A banda acelera depois com 'Mrs. Potter's Lullaby', do disco "This Desert Life', e mostra a seguir 'With Love, From A-Z' - mais um tema do novo álbum que Duritz quis explicar, começando por falar das viagens que fazia pela América quando era criança. Lembrou as pessoas e os lugares “diferentes” que encontrou até à última paragem, a Califórnia. Sublinhou o impacto dessas experiências na composição de canções e contou que compôs quase todas as faixas de "Butter Miracle, The Complete Sweets!" na quinta de um amigo em Inglaterra. Quase todas as faixas porque 'With Love, From A-Z' foi escrita já com os pés em nos Estados Unidos. Além de ser uma carta de amor para a namorada Zoe Mintz, é também uma missiva para todas as pessoas que impactaram o músico ao longo da sua experiência existencial. "Agora posso dizer que esta é a história da minha vida", disse-nos antes de entregar a voz ao tema.
Adam Duritz enceta depois a introspetiva 'Colorblind' amparado pelo piano e debaixo de um delicado feixe de luz. Os instrumentos vão entrando, aos poucos, com a mesma delicadeza. Segue-se 'Washington Square' e 'Start Again' - canção que nem sempre faz parte dos alinhamentos dos concertos mas que nunca falha no soundcheck.
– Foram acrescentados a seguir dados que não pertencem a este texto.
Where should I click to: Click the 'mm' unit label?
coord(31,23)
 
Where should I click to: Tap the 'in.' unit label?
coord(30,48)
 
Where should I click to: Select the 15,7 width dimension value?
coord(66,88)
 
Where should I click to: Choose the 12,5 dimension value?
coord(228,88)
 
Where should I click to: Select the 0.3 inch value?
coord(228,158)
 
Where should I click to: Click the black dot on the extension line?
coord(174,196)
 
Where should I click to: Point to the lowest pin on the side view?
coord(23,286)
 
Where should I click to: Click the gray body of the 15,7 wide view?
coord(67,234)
De volta ao tom confessional, foi precisamente isso que nos contou o frontman do grupo, lembrando ainda como 'Start Again' consegue transportá-lo para a beleza crua das harmonias vocais.
Por falar em harmonias vocais, 'Big Yellow Taxi', versão da lendária Joni Mitchell que o grupo gravou em 2002, voltou a puxar pelas vozes dos que estavam no coliseu.
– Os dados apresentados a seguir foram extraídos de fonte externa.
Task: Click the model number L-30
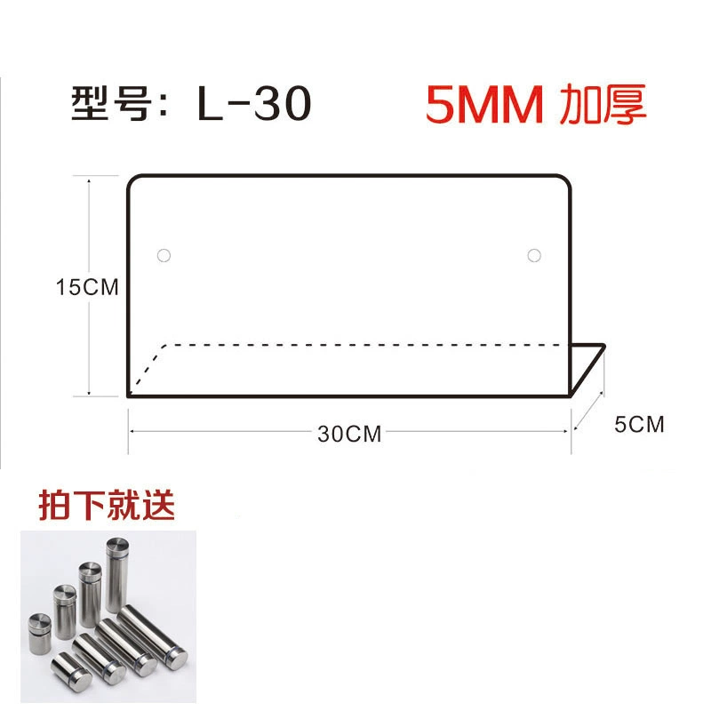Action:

Passagem depois por 'Round Here' até chegar a 'Raining in Baltimore' que foi ganhando corpo e a atenção do público que acompanhou o desabafo do vocalista. Duritz expõe, sem pudor, a substância emocional de que é feito. Abre os braços no pico do desabafo e termina com os braços fechados como se estivesse a querer proteger-se de algo.
Transição para a pujante 'Boxcars', mais uma extraída do novo disco, e espaço no alinhamento para outra versão - talvez um pouco mais inusitada... ou nem por isso. É que nem os Counting Crows escapam ao "movimento" global à volta do fenómeno “Taylor Swift”. Ao piano, Adam Duritz cantou 'The 1' que a norte-americana editou em 2020 com o disco "folklore". Embalado pela carga emotiva do tema de Swift, foi fluindo, com as mãos nas teclas, para a bela 'Long December'.
A balada mandatória na revisão do catálogo dos norte-americanos é fortemente aplaudida, mas os Counting Crows nem deixam o aplauso respirar. Jim Bogios ataca a bateria para a festiva 'Rain King', a última antes do encore.
'Under the Aurora', 'Hangingaround', 'Holiday in Spain' e uma promessa ficaram para o final. "Vamos voltar", disse, convicto, Adam Duritz não sem antes agradecer a todos os que estavam na sala.